Живопись Брама ван Вельде — в первую очередь живопись отрешенных вещей. Я бы даже сказал — мертвых, идеально мертвых вещей, не будь за этим словом таких неприятных ассоциаций. Иначе говоря, то, что мы у него видим, — не просто вещь, показанная как бы отрешенной. Нет, она в точности такова и есть. Именно такой она и схвачена. Это вещь как таковая, она отрезана от всего прочего стремлением ее увидеть, стремлением видеть. Вещь, застывшая в пустоте, — вот что мы наконец видим. Чистый предмет. Ничего другого я не вижу.
Все права на эту статью принадлежат черепной коробке.
Именно там время порой замирает, как колесико счетчика, когда в доме погасла последняя лампа.
Именно там, в темноте, наконец начинаешь видеть. В темноте, которой не страшна никакая заря. В темноте, которая сама и заря, и полдень, и вечер, и ночь пустых небес, неподвижной земли. В темноте, озаряющей разум.
Именно там художник спокойно может сморгнуть.
Речь не о пресловутом “праве” живописи создавать свой собственный предмет. Тоже мне смелость для работающих на пленэре.
И не об идиллических сценках некоей сверхреальности.
Не о том, чтобы одолжиться инструментами у великой школы критической живописи — критичной по отношению к своему предмету, к своим средствам, к своим целям, критичной по отношению к собственной критичности, — здесь мы даже до блистательных сиенцев не дошли .
Жил-был человек, которого звали великим Фомой…
Бесполезно искать оригинальность Брама ван Вельде в чем-то еще, кроме этой потрясающей отстраненности, потому что все остальное связано с ней — не в виде ее следствия или эффекта, а в том смысле, что вызвано к жизни тем же главным обстоятельством. Я имею в виду все безрассудное, бесхитростное, неприлаженное, неотесанное, что смотрит на нас с его полотен.

######

# Задание 1
Отредактируйте в тексте о живописи Брама ван Вельде отрезок от слов «Именно там, в» по слова «спокойно может сморгнуть.» включительно, заменив «художник» на «живописец», и приведите этот отрезок целиком.
Текст и строки служат отдельными, не связанными между собой материалами.

# Отобранные строки
######

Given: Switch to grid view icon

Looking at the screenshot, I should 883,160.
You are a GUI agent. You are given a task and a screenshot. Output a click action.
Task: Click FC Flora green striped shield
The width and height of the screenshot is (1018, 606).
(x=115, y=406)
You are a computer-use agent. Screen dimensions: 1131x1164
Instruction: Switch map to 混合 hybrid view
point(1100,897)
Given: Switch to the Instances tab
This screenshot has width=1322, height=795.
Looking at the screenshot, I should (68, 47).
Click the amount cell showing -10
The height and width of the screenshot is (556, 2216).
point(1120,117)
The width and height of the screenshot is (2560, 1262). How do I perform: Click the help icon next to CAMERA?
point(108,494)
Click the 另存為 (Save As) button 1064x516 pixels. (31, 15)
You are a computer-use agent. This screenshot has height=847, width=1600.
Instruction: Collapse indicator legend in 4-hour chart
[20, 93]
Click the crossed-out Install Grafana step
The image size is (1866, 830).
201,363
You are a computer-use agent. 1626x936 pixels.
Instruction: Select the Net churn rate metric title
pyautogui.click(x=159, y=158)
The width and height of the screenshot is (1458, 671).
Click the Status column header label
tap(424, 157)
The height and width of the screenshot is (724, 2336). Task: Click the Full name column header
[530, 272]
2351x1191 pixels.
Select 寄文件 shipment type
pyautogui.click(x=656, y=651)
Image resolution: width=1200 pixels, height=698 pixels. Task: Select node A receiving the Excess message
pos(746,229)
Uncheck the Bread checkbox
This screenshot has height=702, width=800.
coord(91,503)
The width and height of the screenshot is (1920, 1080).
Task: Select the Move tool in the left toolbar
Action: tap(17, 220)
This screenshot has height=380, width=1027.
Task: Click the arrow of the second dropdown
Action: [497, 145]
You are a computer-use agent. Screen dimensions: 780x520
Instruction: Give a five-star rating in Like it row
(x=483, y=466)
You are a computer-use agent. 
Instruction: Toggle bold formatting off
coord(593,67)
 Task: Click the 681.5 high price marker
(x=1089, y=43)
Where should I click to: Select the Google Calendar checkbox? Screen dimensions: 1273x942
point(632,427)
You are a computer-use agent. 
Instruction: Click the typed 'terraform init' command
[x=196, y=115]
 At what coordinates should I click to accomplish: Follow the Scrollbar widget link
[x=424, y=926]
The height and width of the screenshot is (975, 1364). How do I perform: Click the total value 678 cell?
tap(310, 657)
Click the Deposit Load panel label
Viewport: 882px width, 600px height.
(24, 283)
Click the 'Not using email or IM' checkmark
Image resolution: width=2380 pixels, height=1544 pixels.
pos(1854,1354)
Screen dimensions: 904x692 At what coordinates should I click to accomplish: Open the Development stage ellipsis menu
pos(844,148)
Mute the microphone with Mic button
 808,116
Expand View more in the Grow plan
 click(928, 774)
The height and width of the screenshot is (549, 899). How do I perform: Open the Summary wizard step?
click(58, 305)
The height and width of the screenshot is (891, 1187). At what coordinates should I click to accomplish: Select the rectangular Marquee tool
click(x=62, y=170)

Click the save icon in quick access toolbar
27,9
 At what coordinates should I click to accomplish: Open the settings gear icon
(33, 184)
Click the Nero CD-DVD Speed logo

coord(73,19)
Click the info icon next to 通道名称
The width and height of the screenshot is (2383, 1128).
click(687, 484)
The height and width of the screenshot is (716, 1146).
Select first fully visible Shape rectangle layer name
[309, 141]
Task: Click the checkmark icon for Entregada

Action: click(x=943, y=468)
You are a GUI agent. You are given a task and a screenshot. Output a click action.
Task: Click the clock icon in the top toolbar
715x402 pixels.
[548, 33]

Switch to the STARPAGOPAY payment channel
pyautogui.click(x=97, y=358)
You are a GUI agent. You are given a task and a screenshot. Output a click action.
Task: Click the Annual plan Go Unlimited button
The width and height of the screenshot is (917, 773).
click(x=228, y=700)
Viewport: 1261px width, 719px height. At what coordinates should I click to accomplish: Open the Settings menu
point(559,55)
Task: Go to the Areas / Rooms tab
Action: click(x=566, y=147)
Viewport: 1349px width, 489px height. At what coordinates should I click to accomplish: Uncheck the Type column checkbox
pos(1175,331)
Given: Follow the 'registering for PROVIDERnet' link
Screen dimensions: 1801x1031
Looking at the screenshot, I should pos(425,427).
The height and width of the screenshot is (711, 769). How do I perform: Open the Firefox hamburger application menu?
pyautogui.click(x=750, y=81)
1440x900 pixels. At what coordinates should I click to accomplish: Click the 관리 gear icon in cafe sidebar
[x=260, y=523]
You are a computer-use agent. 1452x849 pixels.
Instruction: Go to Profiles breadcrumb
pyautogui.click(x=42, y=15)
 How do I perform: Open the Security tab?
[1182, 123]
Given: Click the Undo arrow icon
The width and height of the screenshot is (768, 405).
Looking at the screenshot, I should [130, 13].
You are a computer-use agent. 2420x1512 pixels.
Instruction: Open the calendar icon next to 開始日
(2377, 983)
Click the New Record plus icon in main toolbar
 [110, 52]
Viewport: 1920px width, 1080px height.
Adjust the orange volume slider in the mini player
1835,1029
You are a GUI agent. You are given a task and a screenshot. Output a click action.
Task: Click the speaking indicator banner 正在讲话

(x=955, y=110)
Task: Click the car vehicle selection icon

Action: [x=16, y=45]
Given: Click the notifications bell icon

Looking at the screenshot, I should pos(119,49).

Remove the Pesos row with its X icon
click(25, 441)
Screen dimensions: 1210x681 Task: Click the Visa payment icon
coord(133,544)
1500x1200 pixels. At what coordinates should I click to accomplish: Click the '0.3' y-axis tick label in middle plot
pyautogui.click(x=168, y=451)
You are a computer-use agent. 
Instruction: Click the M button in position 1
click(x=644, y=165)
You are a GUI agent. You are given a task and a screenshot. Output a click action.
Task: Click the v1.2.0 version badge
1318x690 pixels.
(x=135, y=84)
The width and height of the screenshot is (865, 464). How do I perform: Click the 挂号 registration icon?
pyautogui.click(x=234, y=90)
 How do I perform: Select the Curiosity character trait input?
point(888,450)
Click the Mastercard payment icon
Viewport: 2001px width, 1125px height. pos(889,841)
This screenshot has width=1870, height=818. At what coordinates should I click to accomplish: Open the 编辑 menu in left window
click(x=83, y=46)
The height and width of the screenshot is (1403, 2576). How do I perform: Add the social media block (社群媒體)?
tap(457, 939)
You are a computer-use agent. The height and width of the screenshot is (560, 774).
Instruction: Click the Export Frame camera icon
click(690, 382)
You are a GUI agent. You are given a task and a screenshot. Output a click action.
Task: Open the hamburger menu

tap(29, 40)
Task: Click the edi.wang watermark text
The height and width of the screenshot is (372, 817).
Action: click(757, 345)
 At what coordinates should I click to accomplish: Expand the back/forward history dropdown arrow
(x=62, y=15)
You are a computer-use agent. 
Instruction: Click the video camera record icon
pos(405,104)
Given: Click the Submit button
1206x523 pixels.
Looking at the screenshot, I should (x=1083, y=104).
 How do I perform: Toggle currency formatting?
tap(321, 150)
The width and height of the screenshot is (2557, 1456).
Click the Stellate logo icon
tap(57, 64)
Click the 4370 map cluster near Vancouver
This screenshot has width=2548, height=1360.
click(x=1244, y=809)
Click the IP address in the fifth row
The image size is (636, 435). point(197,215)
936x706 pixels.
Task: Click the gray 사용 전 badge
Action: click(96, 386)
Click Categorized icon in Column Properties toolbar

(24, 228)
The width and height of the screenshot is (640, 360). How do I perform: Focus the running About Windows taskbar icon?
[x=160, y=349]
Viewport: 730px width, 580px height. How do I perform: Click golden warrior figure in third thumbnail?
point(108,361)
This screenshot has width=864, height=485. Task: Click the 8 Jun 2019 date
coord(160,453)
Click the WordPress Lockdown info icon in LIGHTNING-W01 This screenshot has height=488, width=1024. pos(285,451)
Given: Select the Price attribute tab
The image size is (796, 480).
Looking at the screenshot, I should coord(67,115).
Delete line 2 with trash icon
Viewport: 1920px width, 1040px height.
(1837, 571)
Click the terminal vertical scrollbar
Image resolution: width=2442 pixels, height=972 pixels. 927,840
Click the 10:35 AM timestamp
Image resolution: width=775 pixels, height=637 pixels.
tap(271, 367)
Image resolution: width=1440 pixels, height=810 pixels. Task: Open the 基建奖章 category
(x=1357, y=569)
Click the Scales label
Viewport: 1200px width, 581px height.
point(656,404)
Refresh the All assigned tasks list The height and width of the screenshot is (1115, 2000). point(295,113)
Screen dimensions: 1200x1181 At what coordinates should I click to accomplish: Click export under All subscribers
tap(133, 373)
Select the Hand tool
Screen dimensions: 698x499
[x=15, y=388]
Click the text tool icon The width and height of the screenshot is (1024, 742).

######

# Задание 2
Перепишите в виде таблицы Markdown со столбцами «Номер» и «Строка» отрезок строк от самого начала по строку, содержащую «(x=115, y=406)», включительно. Пустые строки не включайте.

# Полное решение 1
Именно там, в темноте, наконец начинаешь видеть. В темноте, которой не страшна никакая заря. В темноте, которая сама и заря, и полдень, и вечер, и ночь пустых небес, неподвижной земли. В темноте, озаряющей разум.
Именно там живописец спокойно может сморгнуть.

# Полное решение 2
| Номер | Строка |
|---|---|
| 1 | Given: Switch to grid view icon |
| 2 | Looking at the screenshot, I should 883,160. |
| 3 | You are a GUI agent. You are given a task and a screenshot. Output a click action. |
| 4 | Task: Click FC Flora green striped shield |
| 5 | The width and height of the screenshot is (1018, 606). |
| 6 | (x=115, y=406) |